Two boys about to embark on a journey that will take them toward adulthood, a change embracing both enlightenment and loss. Two boys who will discover a place apart from the world we know, a realm where dreams and reality seem to interweave and deception is at the heart of everything.

Ira.
An old man who has travelled further than can be possibly imagined. A man who must send his only son on a quest that may very well lead to death, or perhaps things worse than death. 

Mo.
To the boys he is a badger, an animal. But one capable of speech, capable of far more than they suspect. To Tom and Jack he is a mentor, a guide, but as their journey unfolds, they will discover that he holds the key to many mysteries and keeps hidden from them many secrets.

Dredger.
A warrior from the past, held in limbo for so long his mind may well have become unhinged. A man who holds duty above all things, but who carries a darkness within his soul that may be not only be his own undoing, but also bring down those who he has sworn to protect.

Lisa.
The girl of Tom’s dreams. Or his nightmares. Enigmatic, innocent and yet sensual. A paradox. 

Geheimnis.
A man who wears a mask. An enemy or an ally? A dangerous man, if indeed a man he is. 

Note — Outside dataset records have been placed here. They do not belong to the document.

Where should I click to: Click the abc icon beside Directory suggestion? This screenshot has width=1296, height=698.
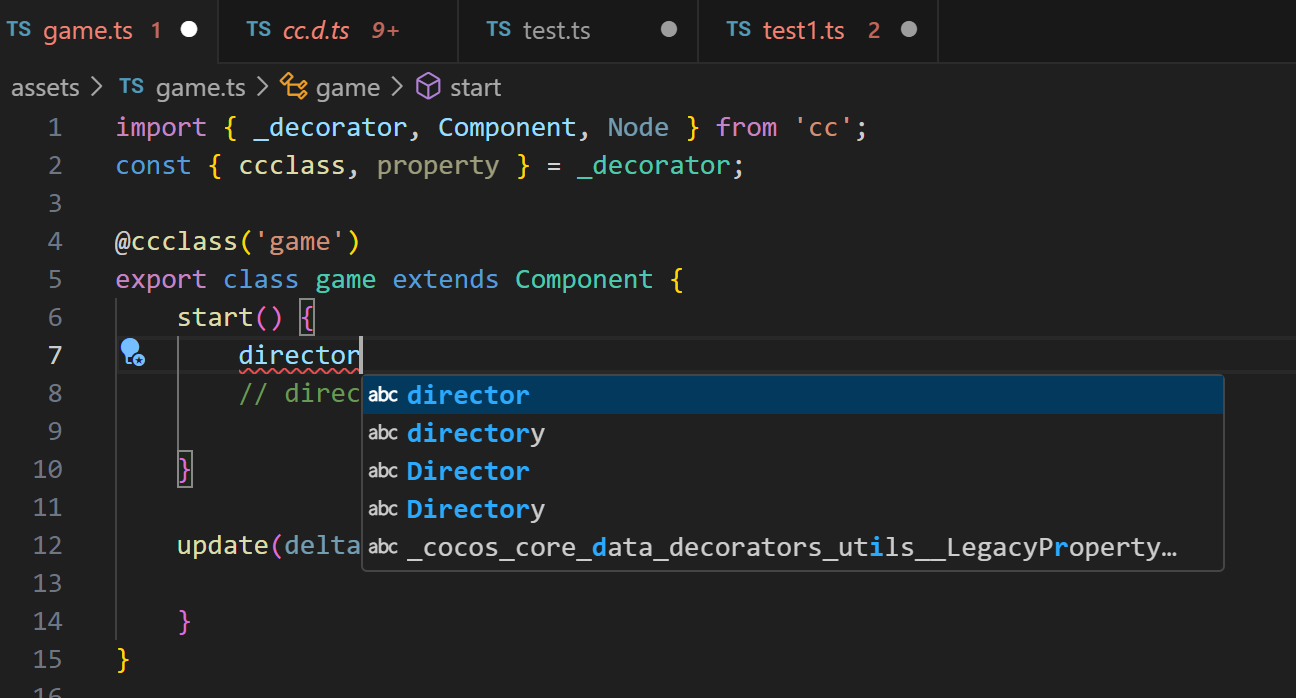[383, 509]
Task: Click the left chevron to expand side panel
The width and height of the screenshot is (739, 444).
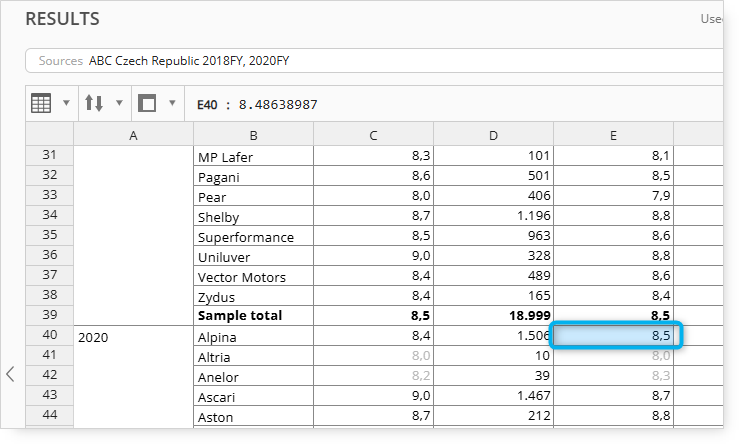Action: 10,374
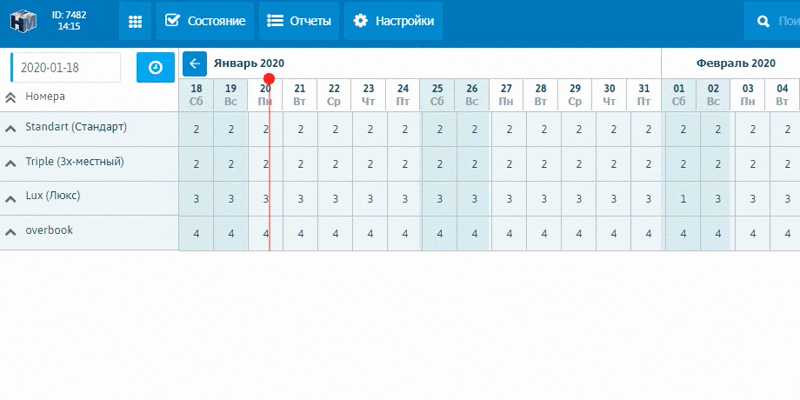800x400 pixels.
Task: Click Lux availability cell for 01 February
Action: tap(680, 199)
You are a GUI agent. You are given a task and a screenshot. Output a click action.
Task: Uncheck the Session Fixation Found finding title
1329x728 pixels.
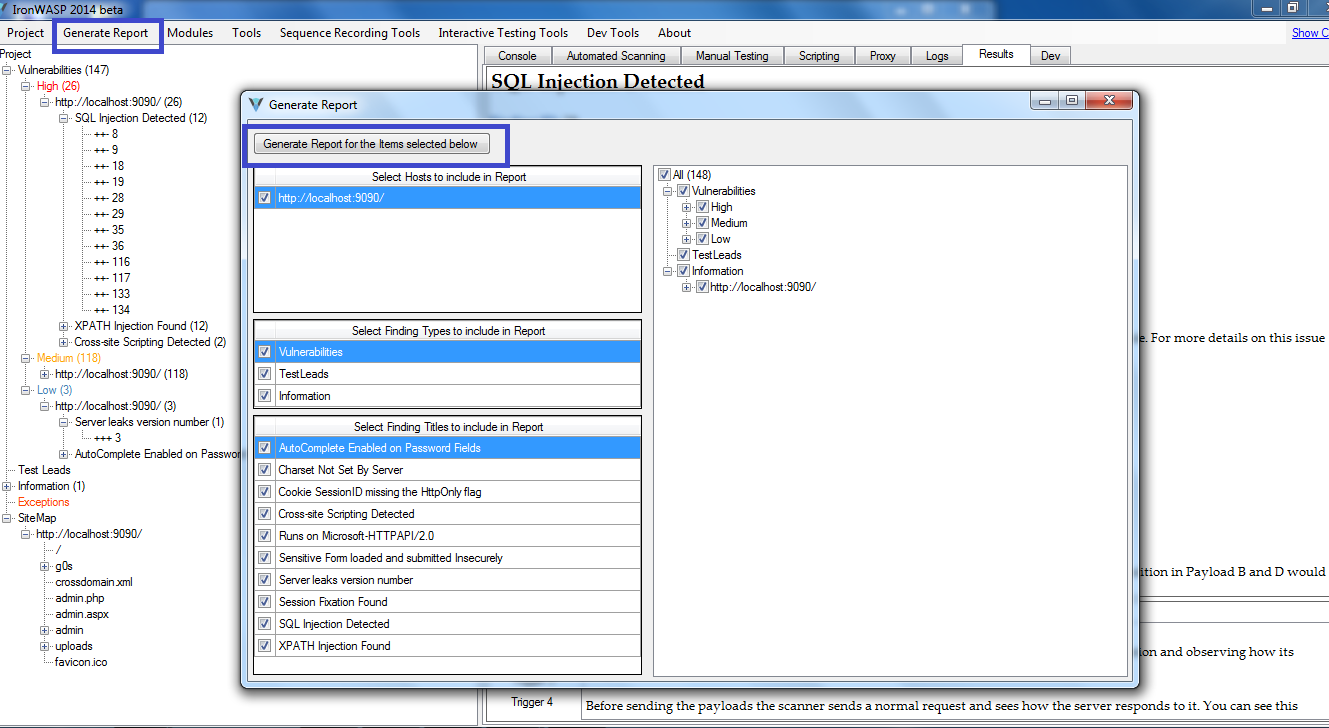[264, 601]
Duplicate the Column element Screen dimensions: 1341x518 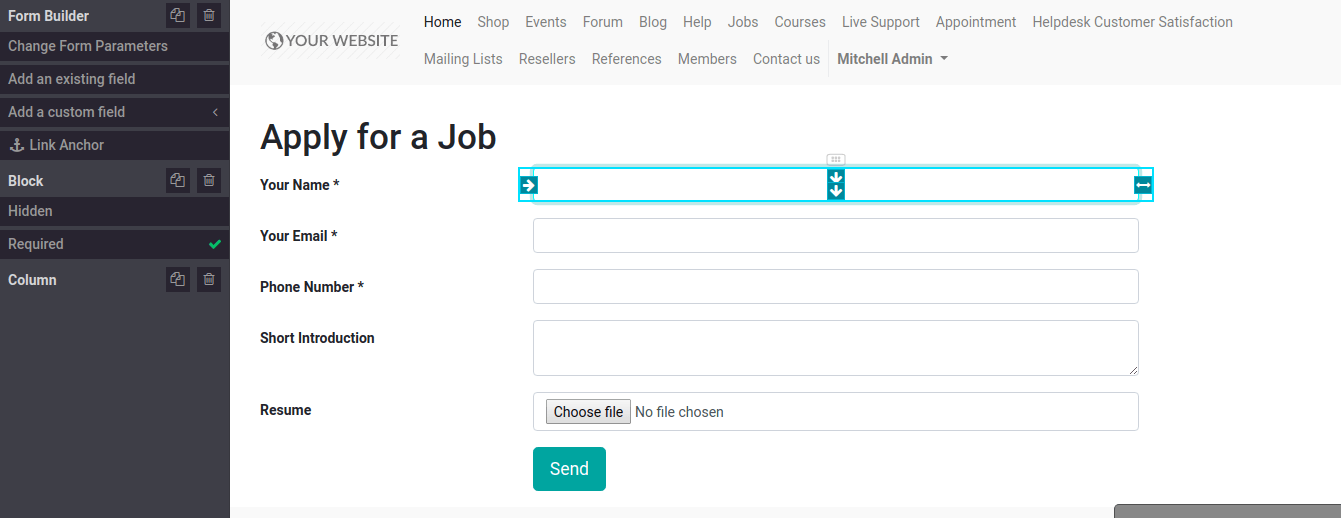177,280
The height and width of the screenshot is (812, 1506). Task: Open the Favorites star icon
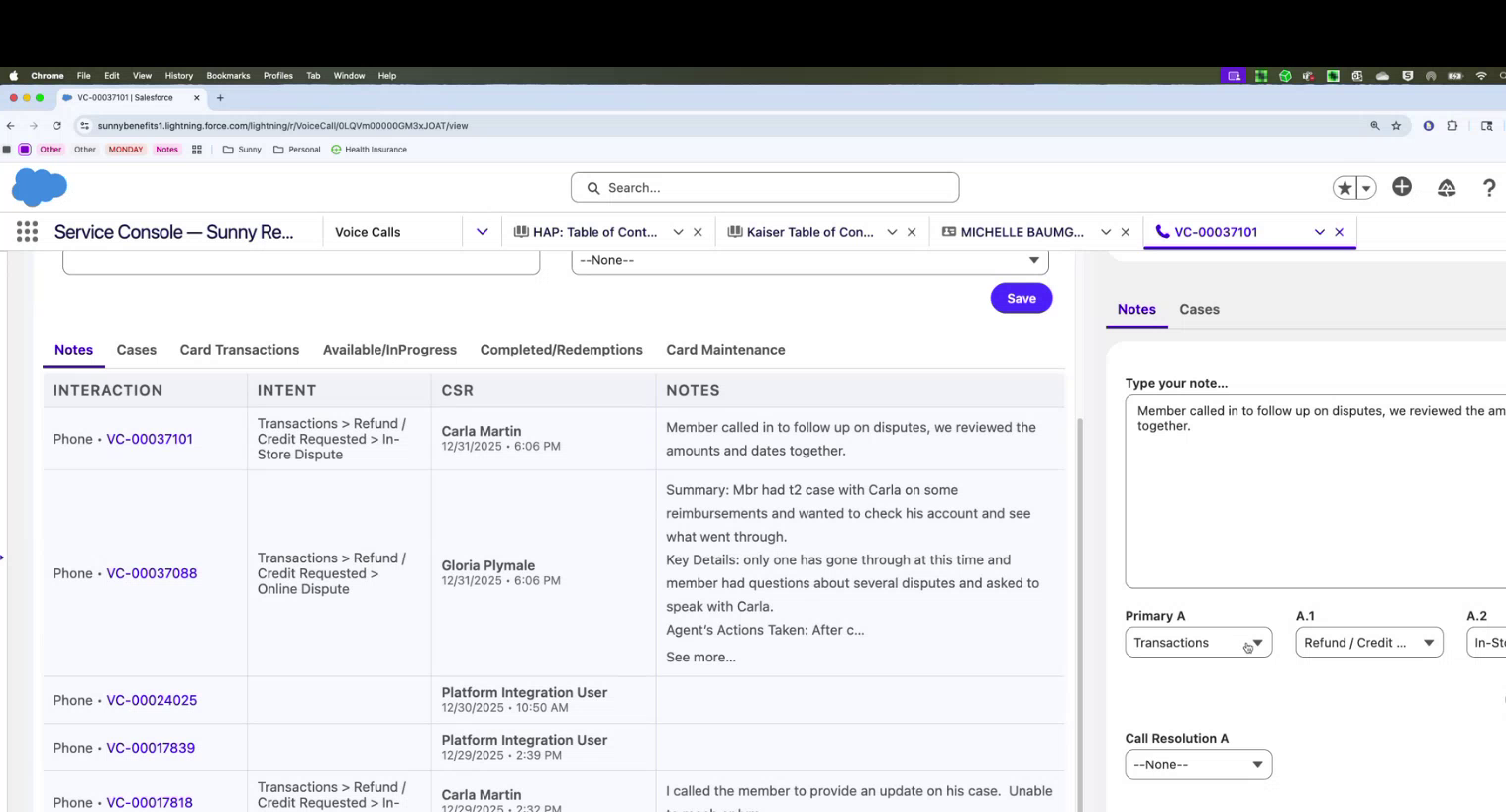[1345, 188]
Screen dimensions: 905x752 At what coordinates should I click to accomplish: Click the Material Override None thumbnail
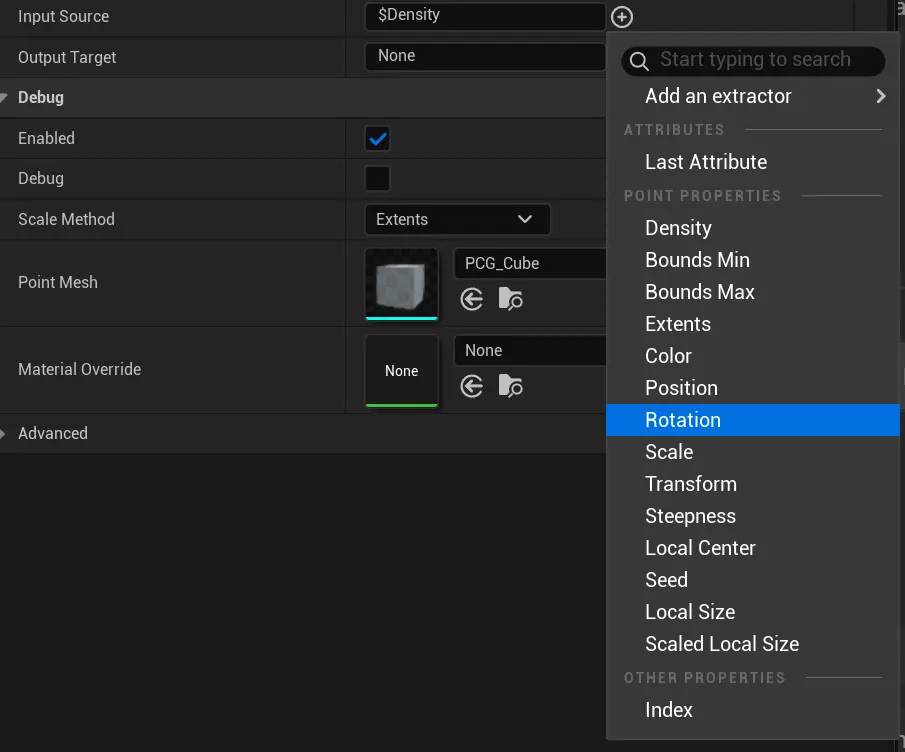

A disparate band brought together to find a solution to a question asked at the dawn of time. To find a reason for both the darkness and the light. To find hope. But also to pay the price.
Here in these magic lands, friendship and loyalty are put to the test and corruption comes in many guises. Ultimately, truth can only be revealed through pain and forfeit.
It is a journey into the heart of darkness where nothing and no-one are what they seem and the rules are the logic of a dream.


----------



## Roy1 (May 28, 2007)

Mark, you shoul post a link to an extract.


----------



## MarkHockley (May 30, 2007)

Hi Roy,

Thanks for your reply. I'm posting a short extract here in a separate post. Let me know what you think!


----------



## Roy1 (May 31, 2007)

You didn't need that synopsis.
I got interested as it ended.


----------



## MarkHockley (May 31, 2007)

Thanks Roy. What I really need is some feedback on the novel, but hopefully that will slowly come in as people read it. I guess if things go well, the reaction will be good and that may create some positive word of mouth. 

Thanks again for taking an interest.

All the best.


----------